> [Document extract]:
┏━━

Monday, May 16, 2011

About guilt and the extreme.


When I found out I was pregnant, I started looking for blogs on motherhood and pregnancy so I could feel some kind of company through the process.  I have found many beautiful and well written blogs that have helped me through the whole thing.  I specially like the ones that document what they are going through... the more personal ones.  I like to know things as they are, I want to know the different possibilities, this is how I am, the more I know, the safer I feel.
Yesterday I found a post on one of my favourite blogs, "Aux petits oiseaux", on cloth diapering.  Claudia, the author of this blog, asks for advice on what to choose, cloth or disposable.  As usual many suggestions based on experience were made, including me.  But there was one specific comment that caught my attention because that is exactly how I've been feeling:

Julia says: "Hmmm... I'd say, do the cloth only, if you really want to do it and not out of some kind of guilt or responsibility for the baby, the environment,...

┗━━

> [Stored rows]:
┏━━

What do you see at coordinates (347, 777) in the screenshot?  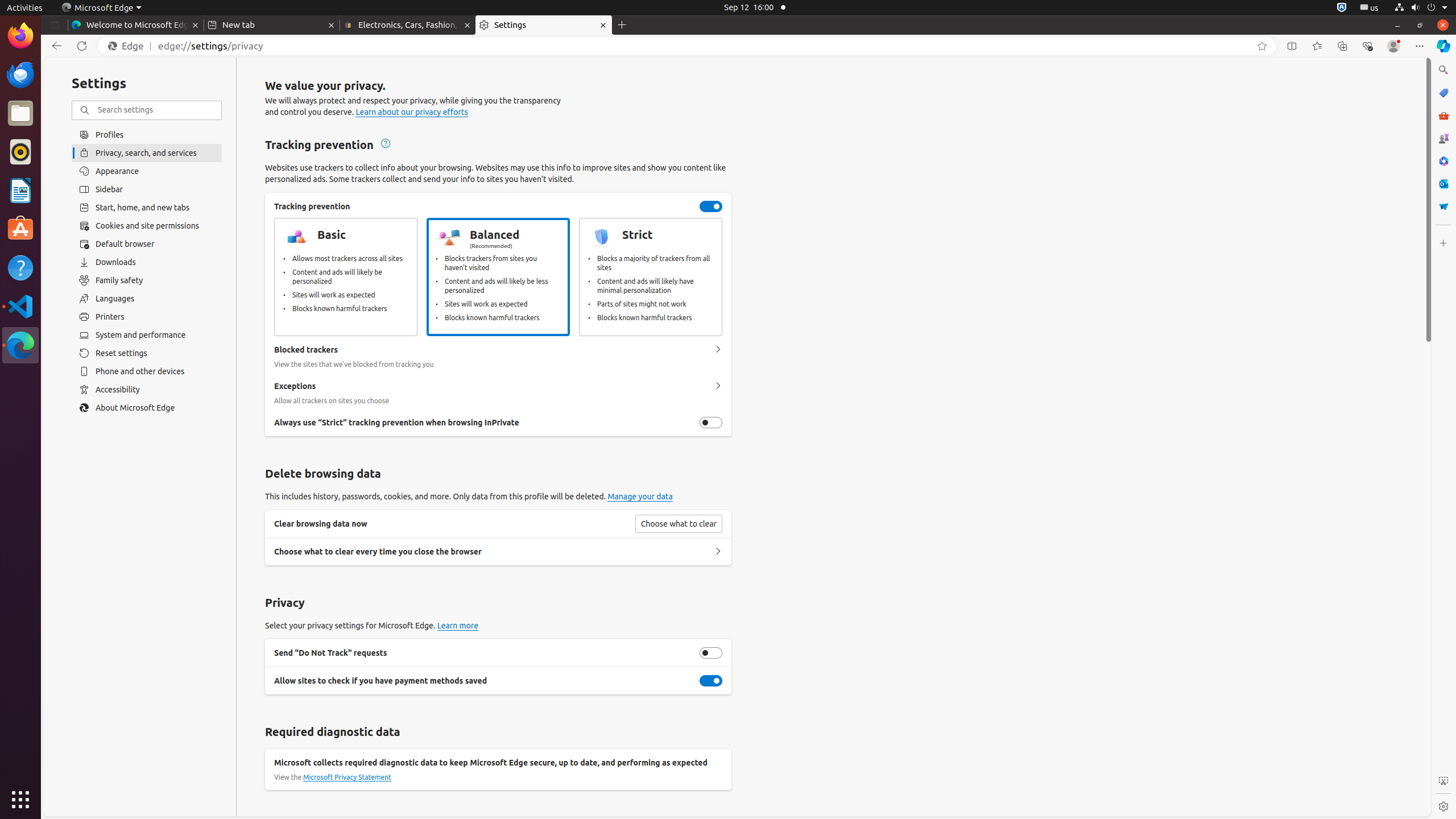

┗━━
┏━━

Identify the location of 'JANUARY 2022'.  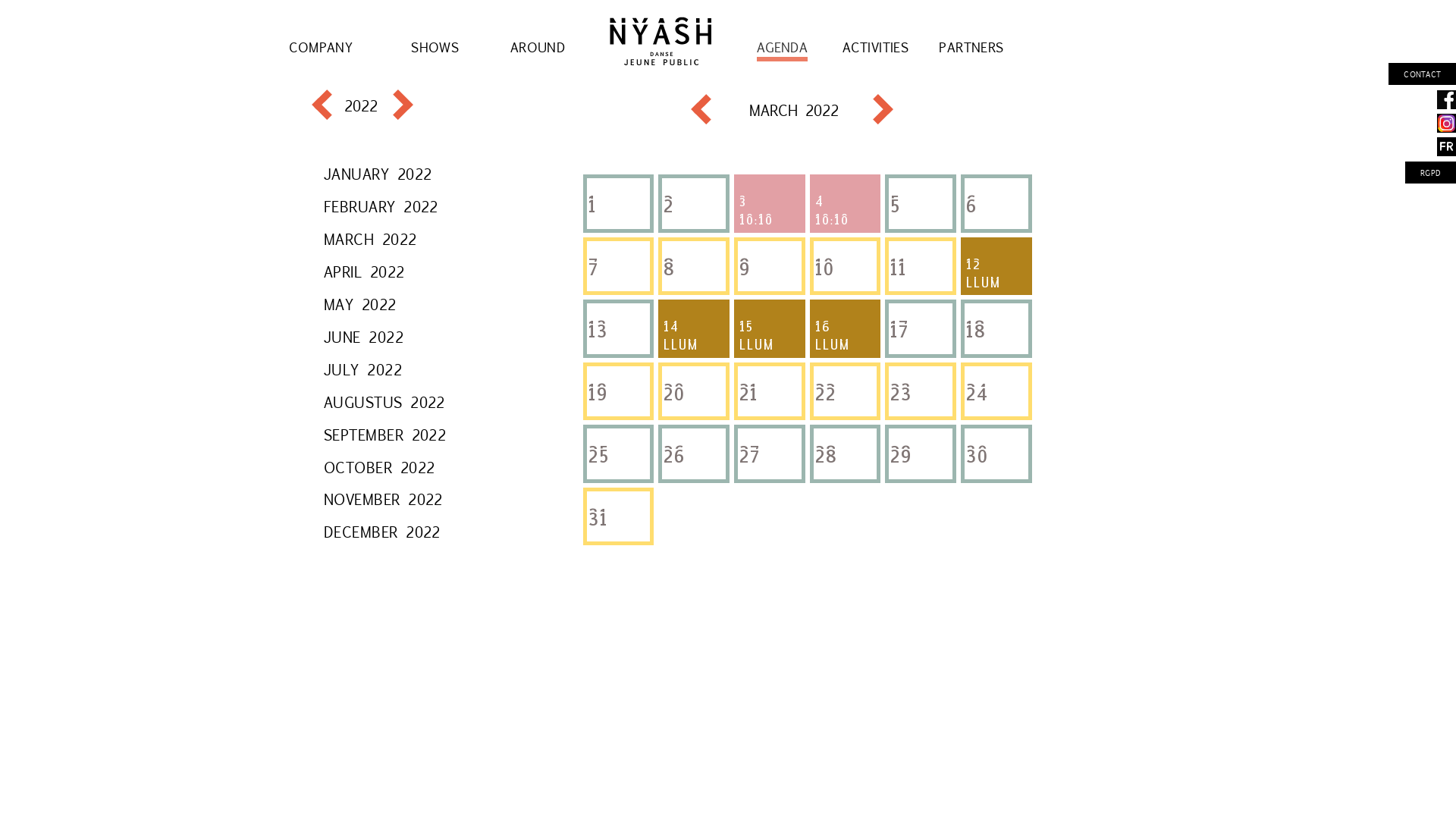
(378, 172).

┗━━

> [Objective]:
Reproduce the blog post about guilt and cloth diapers from above, word for word and in full.

> [Output]:
Monday, May 16, 2011

About guilt and the extreme.


When I found out I was pregnant, I started looking for blogs on motherhood and pregnancy so I could feel some kind of company through the process.  I have found many beautiful and well written blogs that have helped me through the whole thing.  I specially like the ones that document what they are going through... the more personal ones.  I like to know things as they are, I want to know the different possibilities, this is how I am, the more I know, the safer I feel.
Yesterday I found a post on one of my favourite blogs, "Aux petits oiseaux", on cloth diapering.  Claudia, the author of this blog, asks for advice on what to choose, cloth or disposable.  As usual many suggestions based on experience were made, including me.  But there was one specific comment that caught my attention because that is exactly how I've been feeling:

Julia says: "Hmmm... I'd say, do the cloth only, if you really want to do it and not out of some kind of guilt or responsibility for the baby, the environment,...